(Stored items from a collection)
▽

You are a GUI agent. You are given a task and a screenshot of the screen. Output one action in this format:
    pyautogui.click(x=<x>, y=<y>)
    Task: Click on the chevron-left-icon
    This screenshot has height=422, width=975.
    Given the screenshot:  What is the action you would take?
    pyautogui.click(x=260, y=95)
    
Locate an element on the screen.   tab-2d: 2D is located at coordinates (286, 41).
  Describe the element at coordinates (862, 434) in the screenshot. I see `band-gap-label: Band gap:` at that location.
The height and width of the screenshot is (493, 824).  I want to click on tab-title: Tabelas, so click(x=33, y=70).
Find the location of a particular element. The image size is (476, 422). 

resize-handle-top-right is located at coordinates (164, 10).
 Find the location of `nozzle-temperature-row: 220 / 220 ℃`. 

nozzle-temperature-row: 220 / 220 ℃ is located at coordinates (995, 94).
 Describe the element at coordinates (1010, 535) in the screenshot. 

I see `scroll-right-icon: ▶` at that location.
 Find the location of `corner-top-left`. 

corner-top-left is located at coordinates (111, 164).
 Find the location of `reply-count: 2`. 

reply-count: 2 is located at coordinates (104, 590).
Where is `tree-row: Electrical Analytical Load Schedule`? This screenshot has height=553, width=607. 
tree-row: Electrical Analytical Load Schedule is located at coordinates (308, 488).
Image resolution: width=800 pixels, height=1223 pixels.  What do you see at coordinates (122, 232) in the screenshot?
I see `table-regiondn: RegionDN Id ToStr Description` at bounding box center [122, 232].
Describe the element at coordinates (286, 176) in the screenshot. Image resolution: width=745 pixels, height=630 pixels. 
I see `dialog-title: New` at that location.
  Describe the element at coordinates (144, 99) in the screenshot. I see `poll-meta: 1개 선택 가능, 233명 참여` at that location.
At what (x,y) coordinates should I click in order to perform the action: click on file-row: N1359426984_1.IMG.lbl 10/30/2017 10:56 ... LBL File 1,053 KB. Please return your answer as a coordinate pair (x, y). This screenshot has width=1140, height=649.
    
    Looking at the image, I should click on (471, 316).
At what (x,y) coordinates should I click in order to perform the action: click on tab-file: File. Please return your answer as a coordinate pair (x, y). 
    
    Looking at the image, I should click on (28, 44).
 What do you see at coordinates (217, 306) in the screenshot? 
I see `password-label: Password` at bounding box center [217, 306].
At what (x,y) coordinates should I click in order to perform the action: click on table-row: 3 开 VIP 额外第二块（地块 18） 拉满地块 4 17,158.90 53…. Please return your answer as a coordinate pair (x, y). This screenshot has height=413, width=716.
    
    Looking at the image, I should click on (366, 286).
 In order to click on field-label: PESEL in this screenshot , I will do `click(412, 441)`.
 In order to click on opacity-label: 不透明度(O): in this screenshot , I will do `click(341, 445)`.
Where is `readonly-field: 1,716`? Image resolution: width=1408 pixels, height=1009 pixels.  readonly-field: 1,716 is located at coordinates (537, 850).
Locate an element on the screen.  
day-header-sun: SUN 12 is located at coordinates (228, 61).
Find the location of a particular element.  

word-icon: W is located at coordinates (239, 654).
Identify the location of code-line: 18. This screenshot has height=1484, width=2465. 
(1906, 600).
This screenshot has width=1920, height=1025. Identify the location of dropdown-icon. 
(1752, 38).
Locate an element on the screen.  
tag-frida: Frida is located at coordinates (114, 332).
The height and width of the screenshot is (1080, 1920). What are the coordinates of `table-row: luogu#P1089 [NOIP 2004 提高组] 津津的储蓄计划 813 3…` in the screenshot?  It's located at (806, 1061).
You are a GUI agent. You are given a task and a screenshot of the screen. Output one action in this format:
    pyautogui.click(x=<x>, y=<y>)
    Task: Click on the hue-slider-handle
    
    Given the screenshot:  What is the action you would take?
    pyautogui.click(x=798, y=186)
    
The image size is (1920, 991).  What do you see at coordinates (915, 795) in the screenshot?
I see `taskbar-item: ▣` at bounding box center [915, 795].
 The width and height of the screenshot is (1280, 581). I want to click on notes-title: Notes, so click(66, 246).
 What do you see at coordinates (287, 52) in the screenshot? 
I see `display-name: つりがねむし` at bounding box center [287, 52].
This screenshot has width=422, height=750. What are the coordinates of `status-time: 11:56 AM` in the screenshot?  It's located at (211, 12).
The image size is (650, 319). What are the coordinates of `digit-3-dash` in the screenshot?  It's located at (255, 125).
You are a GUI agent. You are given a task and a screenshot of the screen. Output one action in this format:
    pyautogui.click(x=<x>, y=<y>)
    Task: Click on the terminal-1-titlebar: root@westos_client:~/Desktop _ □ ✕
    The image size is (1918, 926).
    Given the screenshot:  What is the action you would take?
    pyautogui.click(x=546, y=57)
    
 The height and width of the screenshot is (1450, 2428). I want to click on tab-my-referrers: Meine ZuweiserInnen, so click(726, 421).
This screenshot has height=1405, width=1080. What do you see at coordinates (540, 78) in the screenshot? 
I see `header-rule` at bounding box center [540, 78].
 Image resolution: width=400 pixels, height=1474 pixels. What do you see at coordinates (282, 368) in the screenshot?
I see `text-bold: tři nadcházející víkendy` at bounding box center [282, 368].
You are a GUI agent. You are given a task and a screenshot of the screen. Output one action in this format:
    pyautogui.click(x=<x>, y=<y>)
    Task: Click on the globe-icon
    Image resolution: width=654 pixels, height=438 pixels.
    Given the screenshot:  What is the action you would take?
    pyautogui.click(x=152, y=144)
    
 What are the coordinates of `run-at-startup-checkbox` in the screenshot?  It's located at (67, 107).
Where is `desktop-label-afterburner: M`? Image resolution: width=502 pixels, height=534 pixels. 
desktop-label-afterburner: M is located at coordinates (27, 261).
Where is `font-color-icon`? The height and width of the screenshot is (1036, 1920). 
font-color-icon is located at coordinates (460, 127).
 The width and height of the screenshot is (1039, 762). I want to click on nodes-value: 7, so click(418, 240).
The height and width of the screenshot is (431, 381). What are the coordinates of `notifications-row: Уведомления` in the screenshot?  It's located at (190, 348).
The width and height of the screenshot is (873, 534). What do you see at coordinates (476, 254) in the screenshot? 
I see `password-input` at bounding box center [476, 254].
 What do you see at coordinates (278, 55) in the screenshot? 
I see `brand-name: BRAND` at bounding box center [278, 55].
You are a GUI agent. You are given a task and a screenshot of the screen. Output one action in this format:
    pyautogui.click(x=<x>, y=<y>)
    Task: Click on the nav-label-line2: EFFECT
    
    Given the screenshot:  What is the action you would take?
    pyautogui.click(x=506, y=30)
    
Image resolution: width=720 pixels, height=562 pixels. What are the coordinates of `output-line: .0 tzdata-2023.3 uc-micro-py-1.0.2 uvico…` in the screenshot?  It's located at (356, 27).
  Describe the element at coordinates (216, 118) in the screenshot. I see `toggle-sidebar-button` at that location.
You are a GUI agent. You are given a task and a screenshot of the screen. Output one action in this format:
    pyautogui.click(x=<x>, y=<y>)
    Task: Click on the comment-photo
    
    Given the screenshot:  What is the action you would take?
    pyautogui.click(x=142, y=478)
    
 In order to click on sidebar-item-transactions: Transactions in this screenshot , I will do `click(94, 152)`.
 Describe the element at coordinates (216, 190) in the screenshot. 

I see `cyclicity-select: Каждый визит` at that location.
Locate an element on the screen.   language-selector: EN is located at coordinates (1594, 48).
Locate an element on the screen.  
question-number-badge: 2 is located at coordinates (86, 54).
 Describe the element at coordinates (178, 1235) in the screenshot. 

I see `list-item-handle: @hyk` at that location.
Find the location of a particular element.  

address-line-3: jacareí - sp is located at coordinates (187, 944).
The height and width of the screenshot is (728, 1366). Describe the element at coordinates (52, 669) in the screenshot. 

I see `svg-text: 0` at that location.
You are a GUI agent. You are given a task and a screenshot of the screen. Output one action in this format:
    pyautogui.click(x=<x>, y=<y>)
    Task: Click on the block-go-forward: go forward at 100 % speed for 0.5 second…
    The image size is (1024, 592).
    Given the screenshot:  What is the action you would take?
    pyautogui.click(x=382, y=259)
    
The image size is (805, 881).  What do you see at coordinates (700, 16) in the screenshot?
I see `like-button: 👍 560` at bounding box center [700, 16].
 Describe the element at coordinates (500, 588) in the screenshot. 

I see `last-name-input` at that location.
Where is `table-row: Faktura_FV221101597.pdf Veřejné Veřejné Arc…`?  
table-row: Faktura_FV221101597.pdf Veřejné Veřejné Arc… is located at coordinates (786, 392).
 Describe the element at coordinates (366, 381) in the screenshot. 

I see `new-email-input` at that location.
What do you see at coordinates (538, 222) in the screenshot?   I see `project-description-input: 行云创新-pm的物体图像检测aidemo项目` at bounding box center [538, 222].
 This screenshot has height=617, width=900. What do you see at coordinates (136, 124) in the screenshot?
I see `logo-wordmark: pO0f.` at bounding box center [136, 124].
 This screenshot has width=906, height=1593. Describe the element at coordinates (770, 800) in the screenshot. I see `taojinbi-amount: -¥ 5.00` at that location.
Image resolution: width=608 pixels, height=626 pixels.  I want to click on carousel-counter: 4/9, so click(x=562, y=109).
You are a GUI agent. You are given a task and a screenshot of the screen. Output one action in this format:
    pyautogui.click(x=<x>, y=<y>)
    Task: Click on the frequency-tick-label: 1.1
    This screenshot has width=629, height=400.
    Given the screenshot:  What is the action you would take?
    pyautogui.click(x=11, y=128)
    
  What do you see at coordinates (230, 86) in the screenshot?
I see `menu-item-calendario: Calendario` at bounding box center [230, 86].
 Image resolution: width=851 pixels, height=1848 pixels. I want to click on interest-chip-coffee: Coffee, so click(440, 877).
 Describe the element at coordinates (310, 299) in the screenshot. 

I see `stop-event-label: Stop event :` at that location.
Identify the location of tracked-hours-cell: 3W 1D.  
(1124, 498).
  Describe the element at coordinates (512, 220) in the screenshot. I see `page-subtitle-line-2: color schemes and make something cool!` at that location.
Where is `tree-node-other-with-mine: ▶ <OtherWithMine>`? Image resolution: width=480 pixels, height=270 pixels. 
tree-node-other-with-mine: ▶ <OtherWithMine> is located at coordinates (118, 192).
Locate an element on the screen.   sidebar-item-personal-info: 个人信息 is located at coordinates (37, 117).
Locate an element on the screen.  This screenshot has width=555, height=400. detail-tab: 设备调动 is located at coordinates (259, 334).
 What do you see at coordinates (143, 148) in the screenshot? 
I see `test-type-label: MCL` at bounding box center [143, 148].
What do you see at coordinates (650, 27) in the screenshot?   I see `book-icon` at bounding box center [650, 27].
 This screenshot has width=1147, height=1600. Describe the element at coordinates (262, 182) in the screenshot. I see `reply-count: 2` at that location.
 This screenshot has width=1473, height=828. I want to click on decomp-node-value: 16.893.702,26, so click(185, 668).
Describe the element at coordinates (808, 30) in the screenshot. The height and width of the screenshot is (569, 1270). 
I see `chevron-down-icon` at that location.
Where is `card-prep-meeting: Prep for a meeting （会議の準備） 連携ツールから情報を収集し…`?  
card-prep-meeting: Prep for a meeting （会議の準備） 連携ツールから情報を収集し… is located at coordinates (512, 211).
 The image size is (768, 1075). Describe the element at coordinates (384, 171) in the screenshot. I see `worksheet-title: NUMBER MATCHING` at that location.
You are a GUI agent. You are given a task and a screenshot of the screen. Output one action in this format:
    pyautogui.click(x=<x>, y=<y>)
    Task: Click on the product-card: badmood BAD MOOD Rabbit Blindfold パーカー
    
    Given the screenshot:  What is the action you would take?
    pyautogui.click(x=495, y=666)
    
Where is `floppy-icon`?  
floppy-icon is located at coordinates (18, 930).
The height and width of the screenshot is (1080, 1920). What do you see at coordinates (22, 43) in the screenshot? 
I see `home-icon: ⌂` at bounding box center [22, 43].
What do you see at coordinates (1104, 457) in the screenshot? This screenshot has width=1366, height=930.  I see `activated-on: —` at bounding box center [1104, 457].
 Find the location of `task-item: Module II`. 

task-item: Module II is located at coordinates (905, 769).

△

* _EXERCISE GOAL_
From the entries above, pull out each line that contains the string "Analytical" and copy it. Match case exactly, so lines where the string appears only in a different case do not count.

* _PROBLEM SOLUTION_
Where is `tree-row: Electrical Analytical Load Schedule`? This screenshot has height=553, width=607. 
tree-row: Electrical Analytical Load Schedule is located at coordinates (308, 488).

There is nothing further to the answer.